Update: 10,000 Kettlebell Swings:
I spent the first 6 workouts figuring out my hands! Ohhh the blisters!

Hands
It was really frustrating fighting my hands during the workout instead of focusing on the actual workout. I tried tape, chalk, lifting gloves, gymnastic grips and band-aids! The gymnastic grips were a large and certainly were too much for my hands. The rubbing from both the gymnastic grips and the lifting gloves made things worse and I felt like it lessened my grip.

Finally with workout 8, I was able to find something that worked! And maybe it’s because these calluses have finally developed; which I have a love, hate relationship with. But band-aids and calluses have worked amazingly well!!!

Hands 3 BandaidsSuccess!!!

So with 9 workouts left in the Challenge and hands that are not in pain, I am prepared to conquer the 10,000 Kettlebell Swings workout!!! Then I plan to scrub the heck out of my hands to clear off these calluses. Thank.You.Pumice.Stone.

The Forgotten 10K:
Also… It dawned on me that I have a 10K coming up at the end of the month and that the 10,000 Kettlebell Swing Workout program alone was not making me feel prepared!

3.29.2014

Richmond – 3.29.2014

My endurance has lessened since starting this program. While I do get out of breath briefly, it’s a completely different challenge than what I am used to with WODs, HIIT workouts, BodyPump, Insanity, Body Attack… so I freaked out! How am I going to run a 10K in 4 weeks if I’m not running?! Or at least increasing my endurance?!?!?! Freak.Out.

I am not saying the 10,000 Kettlebell Swing workout is easy, but I was surprised by how easy it was to get through. With that, my body is always EXHAUSTED afterward. I am still trying to make sense of that.

So last week, I decided to suck it up and start doing two-a-days so that I could continue doing the 10,000 Kettlebell Swings with Tim, but also be prepared for my run! Perfect timing, our Spring soccer season also started last week!

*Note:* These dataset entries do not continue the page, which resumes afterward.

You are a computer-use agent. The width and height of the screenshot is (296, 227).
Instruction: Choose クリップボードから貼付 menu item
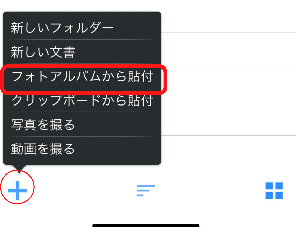(x=82, y=100)

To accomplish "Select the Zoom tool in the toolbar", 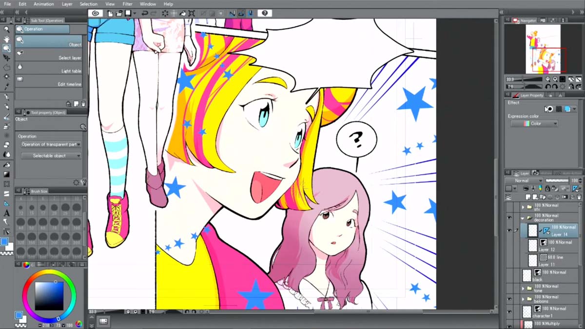I will point(7,29).
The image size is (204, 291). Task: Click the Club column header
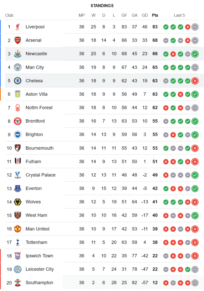(x=9, y=15)
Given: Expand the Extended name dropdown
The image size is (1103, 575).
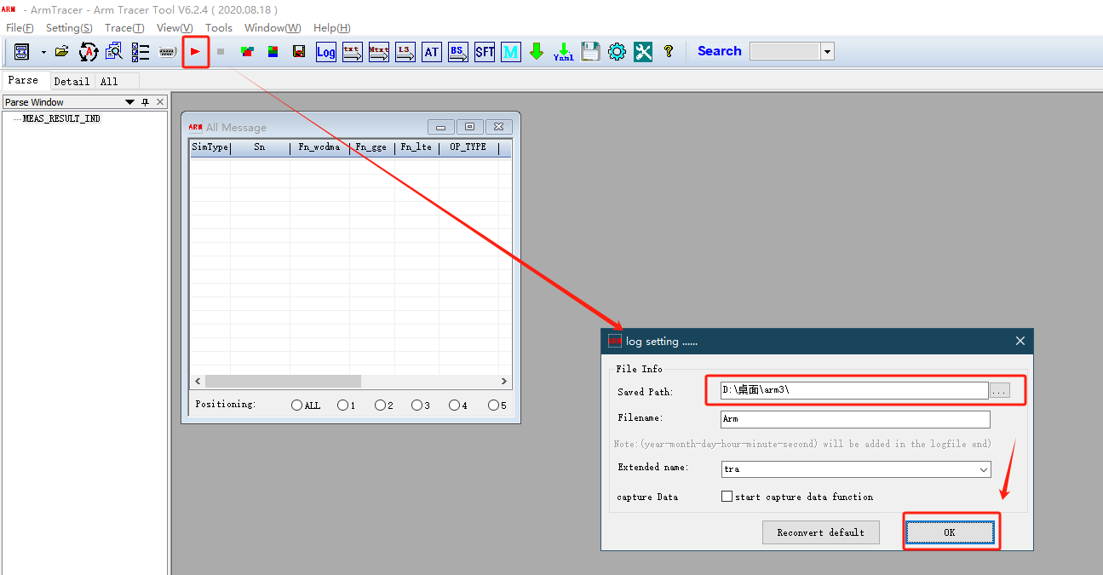Looking at the screenshot, I should coord(984,469).
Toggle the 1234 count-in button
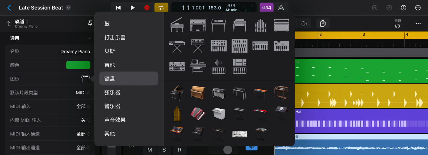This screenshot has height=155, width=428. 266,8
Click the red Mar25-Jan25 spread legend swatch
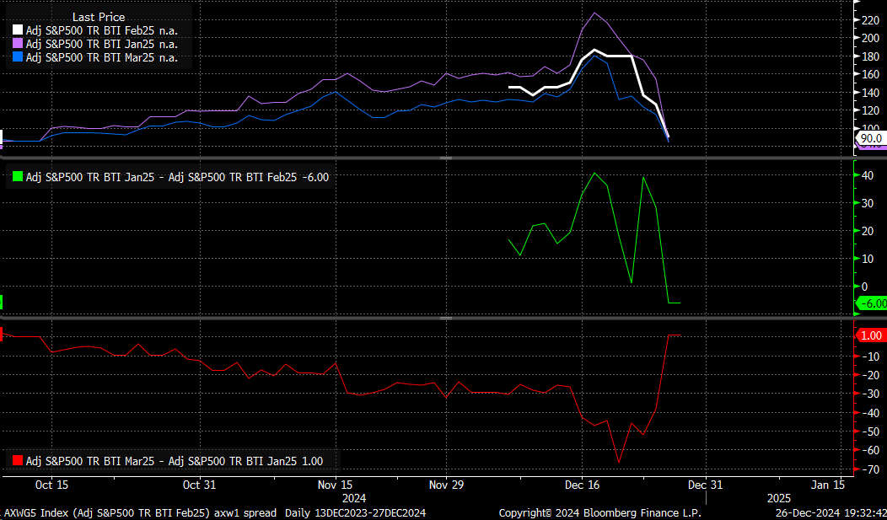887x520 pixels. click(16, 461)
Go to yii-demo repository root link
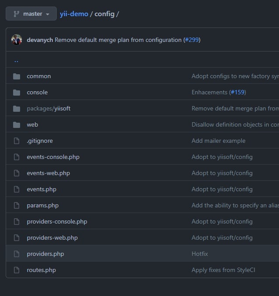The image size is (279, 296). (74, 14)
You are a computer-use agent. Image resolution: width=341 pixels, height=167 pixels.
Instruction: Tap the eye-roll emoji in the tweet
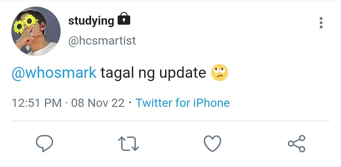pyautogui.click(x=220, y=72)
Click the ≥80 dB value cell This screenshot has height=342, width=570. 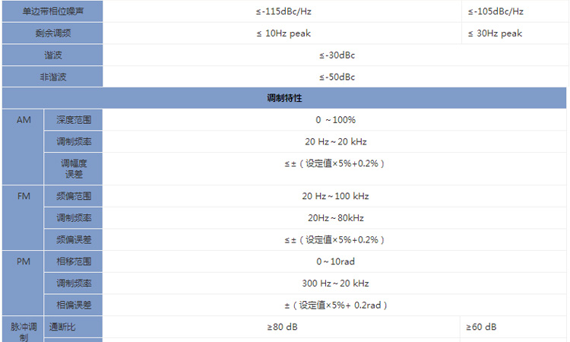pyautogui.click(x=282, y=327)

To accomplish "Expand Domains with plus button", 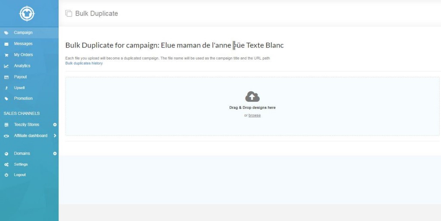I will (x=55, y=154).
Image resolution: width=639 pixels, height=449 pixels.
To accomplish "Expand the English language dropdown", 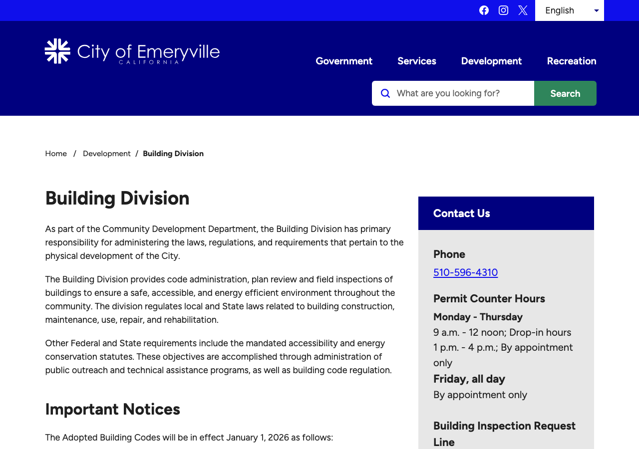I will (x=570, y=10).
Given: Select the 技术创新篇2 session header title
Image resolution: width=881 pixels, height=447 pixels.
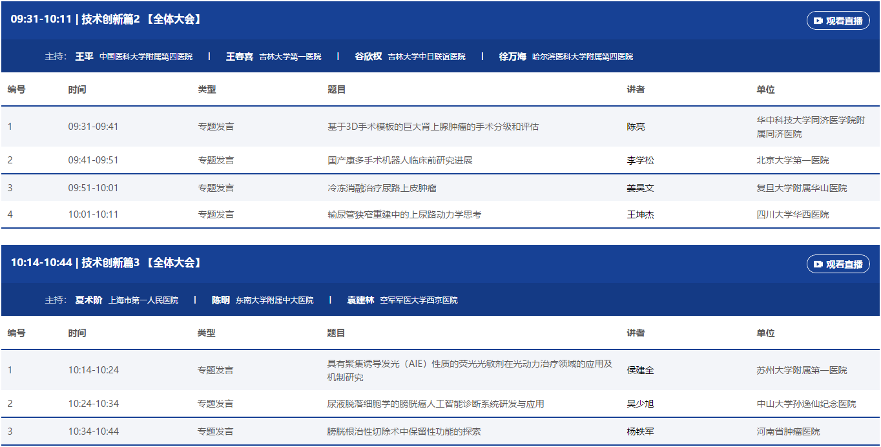Looking at the screenshot, I should pyautogui.click(x=107, y=19).
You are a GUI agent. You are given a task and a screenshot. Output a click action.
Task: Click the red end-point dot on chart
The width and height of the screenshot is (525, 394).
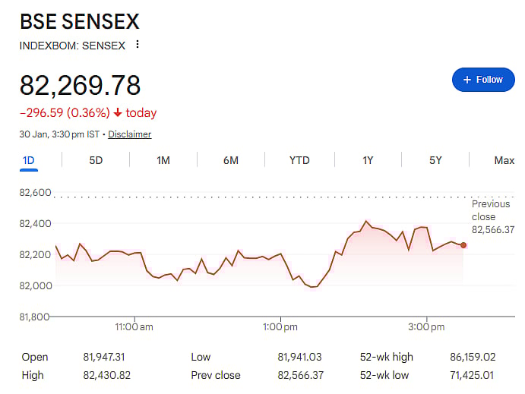coord(463,245)
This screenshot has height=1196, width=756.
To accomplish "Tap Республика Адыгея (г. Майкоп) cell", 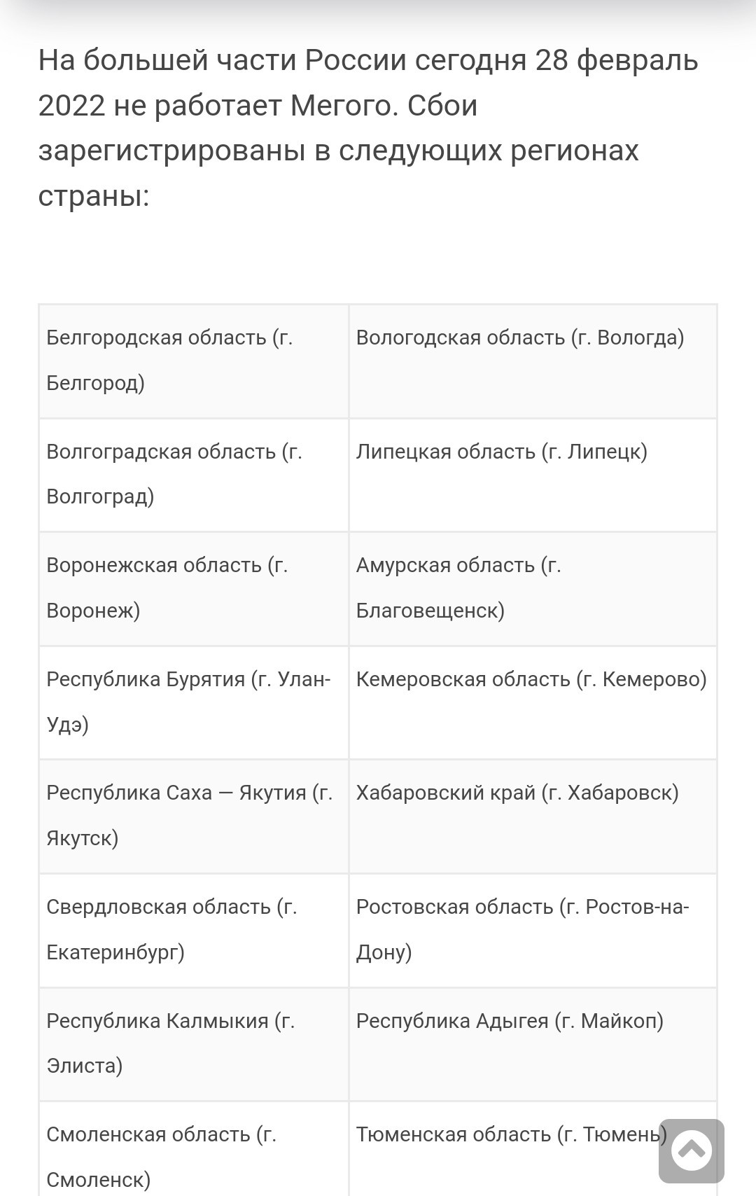I will [x=533, y=1045].
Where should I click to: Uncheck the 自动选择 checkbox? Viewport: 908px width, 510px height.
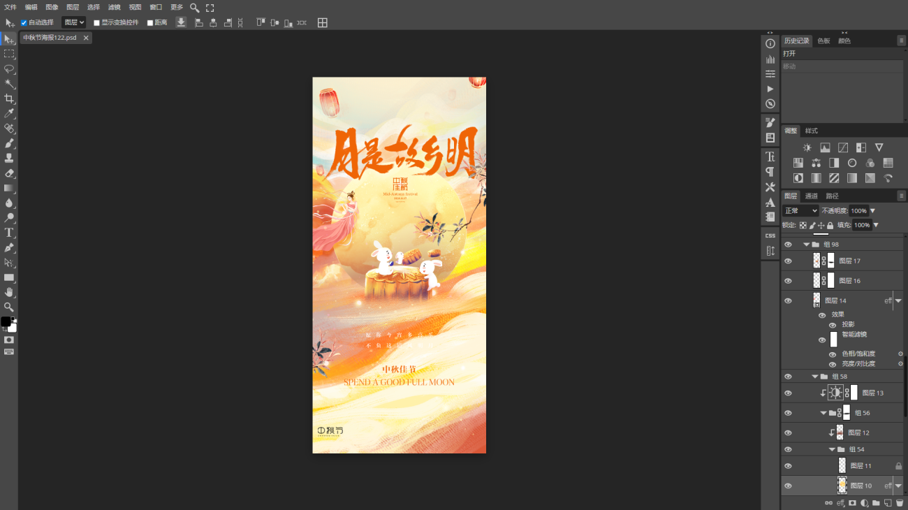click(24, 23)
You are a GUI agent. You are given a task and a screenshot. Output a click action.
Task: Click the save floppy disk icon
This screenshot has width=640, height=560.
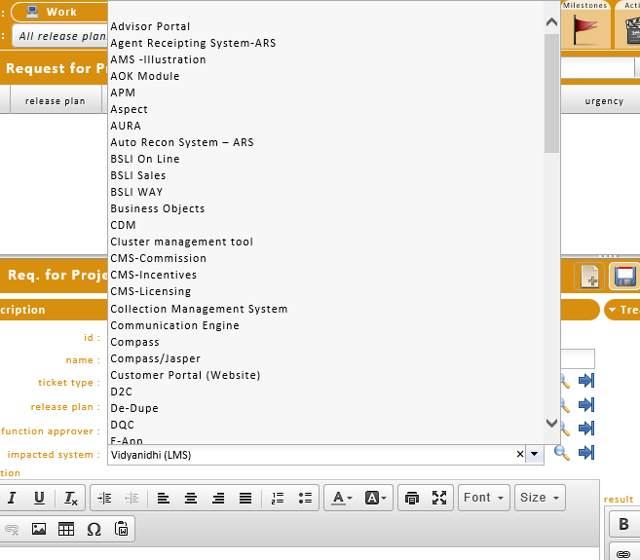coord(623,277)
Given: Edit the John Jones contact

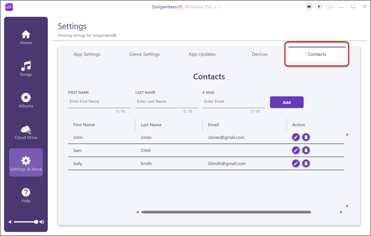Looking at the screenshot, I should (296, 137).
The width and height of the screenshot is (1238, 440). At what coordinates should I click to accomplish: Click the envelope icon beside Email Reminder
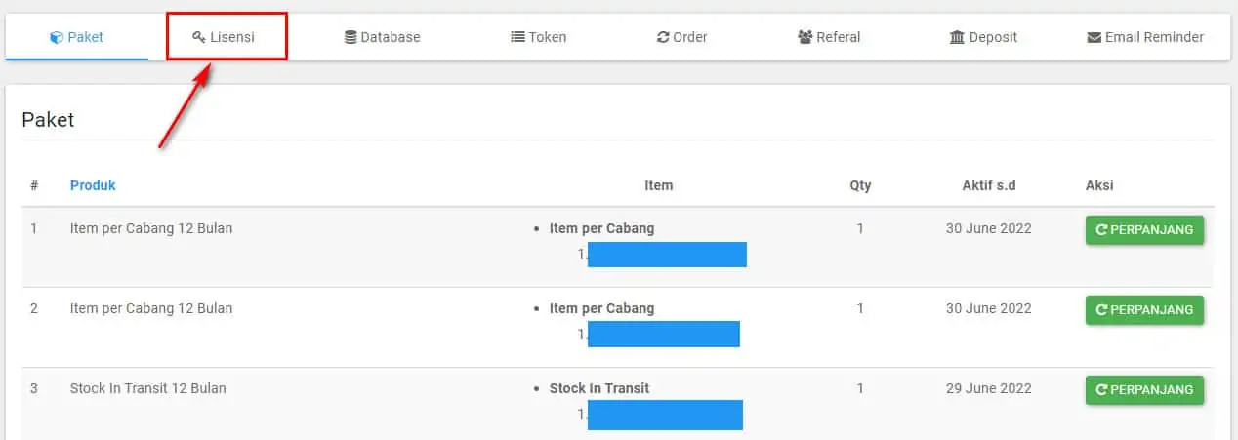(1094, 37)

Here’s last week’s workouts starting on Sunday, March 2nd:

Sunday:
Workout 7 of 20 of 10,000 Kettlebell Swings
Soccer Game

Monday:
Rest

Tuesday:
BodyAttack at Gold’s Gym
Workout 8 of 20 of 10,000 Kettlebell Swings

Wednesday:
Insanity at Gold’s Gym
Workout 9 of 20 of 10,000 Kettlebell Swings

Thursday:
Rest

Friday:
AM: Insanity at Gold’s Gym
PM: Workout 10 of 20 of 10,000 Kettlebell Swings

Saturday:
Workout 11 of 20 of 10,000 Kettlebell Swings

After this week of workouts, I am feeling much stronger and prepared for the 10K that is in a few short weeks! Thank goodness! I am also needing to sleep a bit longer since my body clearly needs the rest to recover!

Have a good Sunday friends!

TALK TO ME: Have you completed the 10,000 Kettlebell Swing Workout? Any advice?